Prime minister Adolfo Suarez, facing a potential crisis for Spanish democracy, today called off a tour of Central America and the United States to deal with friction between the government and the armed forces over the handling of Basque terrorism.

The postponement by Suarez of his nine-day trip, due to have started Wednesday, followed the assassinations by Basque separatists of three military officers, including a general, in the past week.

Accoring to reliable sources, the military high command has demanded that the armed forces take part in antiterrorist operations in the Basque region against the Basque Marxist organization ETA.

A series of meetings since the weekend between the prime minister, his security advisers and senior members of the high command ended in a stalemate, the sources said. The government's position was that any intervention by the military over the Basque issue would invalidate crucial political moves to solve the Basque "problem."

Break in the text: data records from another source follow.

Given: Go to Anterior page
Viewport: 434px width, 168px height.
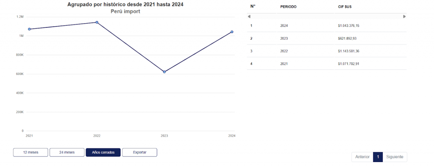Looking at the screenshot, I should pyautogui.click(x=362, y=157).
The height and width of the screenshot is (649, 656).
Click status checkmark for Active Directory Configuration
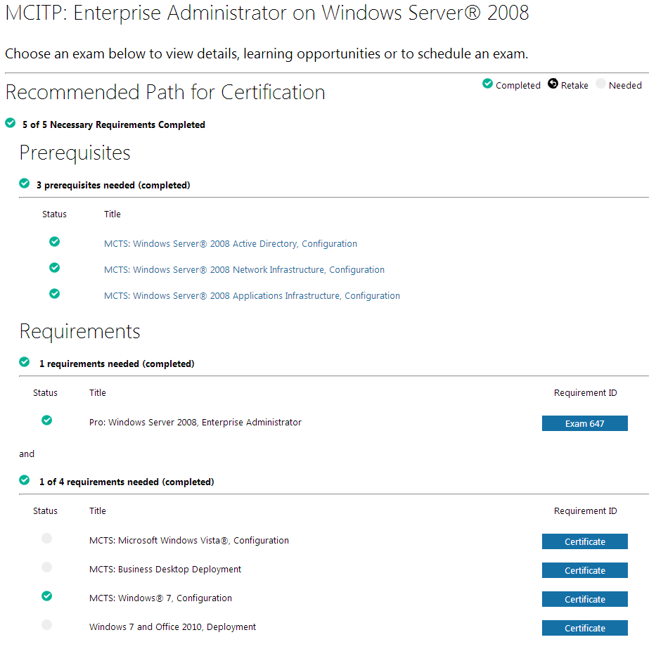[54, 242]
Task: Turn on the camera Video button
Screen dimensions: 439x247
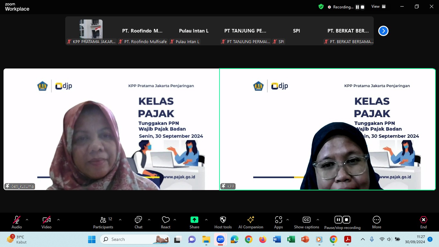Action: pyautogui.click(x=46, y=223)
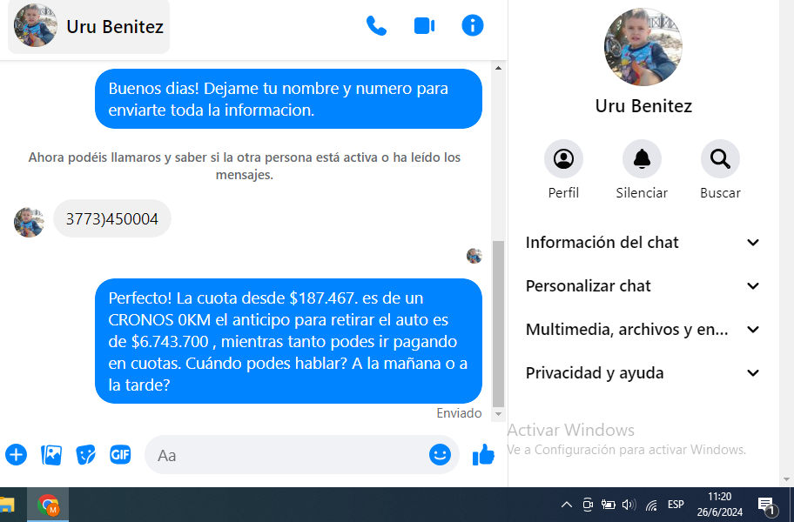Image resolution: width=794 pixels, height=522 pixels.
Task: Start a voice call with Uru Benitez
Action: tap(376, 26)

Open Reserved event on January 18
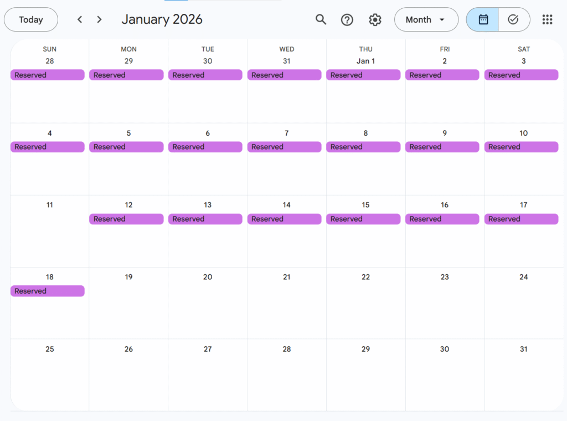click(x=48, y=291)
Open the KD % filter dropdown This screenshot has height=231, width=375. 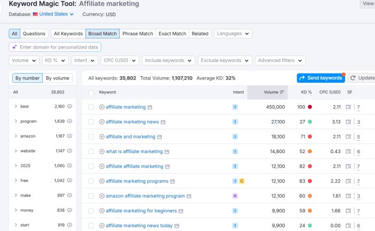tap(56, 60)
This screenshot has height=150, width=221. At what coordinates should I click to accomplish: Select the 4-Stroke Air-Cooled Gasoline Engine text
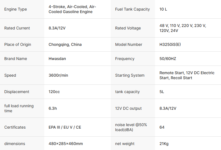point(72,9)
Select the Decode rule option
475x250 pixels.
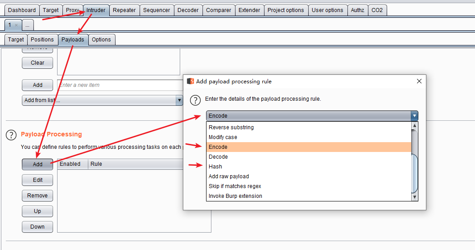coord(218,157)
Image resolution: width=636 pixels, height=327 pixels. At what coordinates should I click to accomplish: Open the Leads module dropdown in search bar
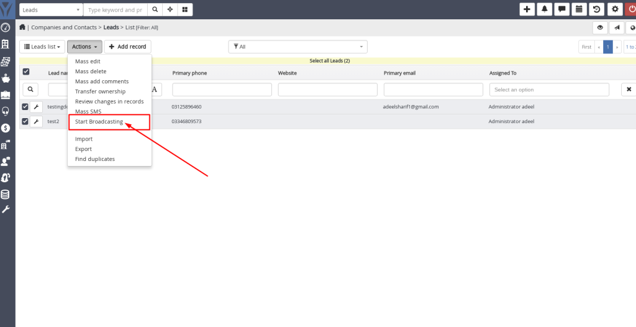pyautogui.click(x=51, y=10)
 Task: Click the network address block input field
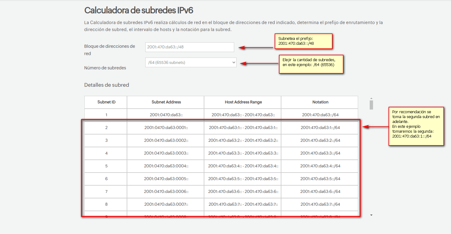[189, 47]
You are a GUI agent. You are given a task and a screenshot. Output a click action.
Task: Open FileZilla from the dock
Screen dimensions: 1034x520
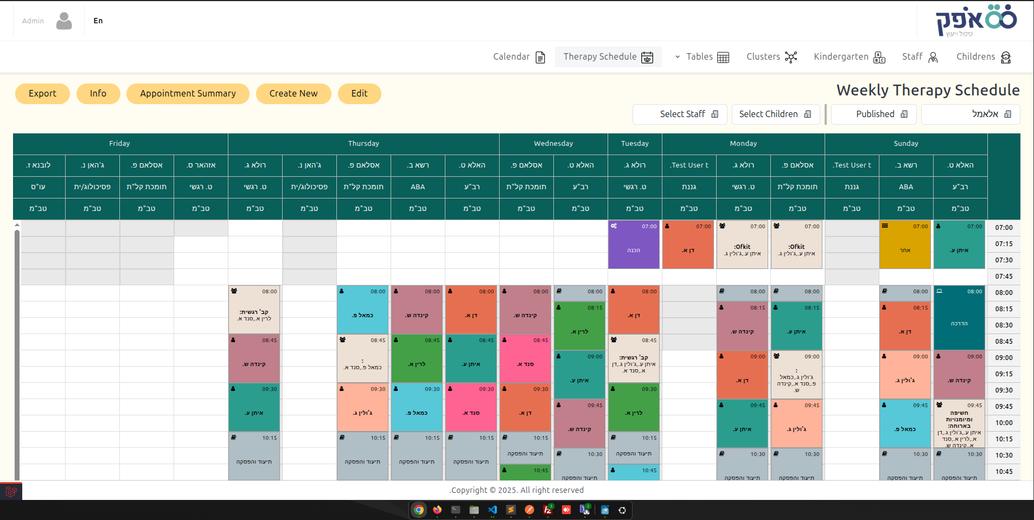point(548,510)
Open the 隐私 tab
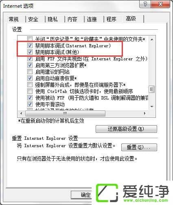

The military commanders of the Canary Islands, south Spain and southeastern Spain in recent days have questioned the government's ability to cope with the violence in the Basque provinces and criticized the breakdown of law and order wince democracy replaced the authoritarian rule of Gen. Francisco Franco, who died in 1975.

The sources said that in an eight-hour "tense" meeting on Sunday night attended by the prime minister, senior aides in charge of security and the heads of the three armed services, the military chiefs conveyed the intense dissatisfaction of certain high-ranking officers. The latter allegedly demanded that the political that the political front orgainizations of ETA be declared illegal and that the government bring forward the date for implementing a security operation, with Army participation, due to oversee a vital referendum on Basque home rule on Oct. 25.

Although the home-rule agreement grants sweeping powers of self-government to the Basque community, the seccessionists grouped in ETA bitterly oppose it because it enshrines the basic principle of the unity of Spain.

The target of the military anger is an electoral coalition called Herri Batasuna (People's Unity), which is made up of minor parties sympathetic to ETA and which has polled up to 25 percent of the vote in certain areas in recent general and municipal elections.

The sources said that the military had demanded the closure of Herri Batasuna's offices and that the referendum security operation, code-named "Operation Diana," be brought into immediate effect. Herri Batasuna, following ETA directives, has ordered supporters to abstain in the home rule referendum.

Military anger overflowed Sunday when the military governor of the Basque province of Guipuzcoa was shot to death.

Last night an estimated 5,000 rightists demonstrated in the center of Madrid in front of the Defense Ministry, shouting slogans against ETA and Basque home rule and calling on the Army to take power.

Since the weekend, rightist newspapers have printed editorials making thinly veiled calls on the armed forces to "save Spain" by intervening in politics.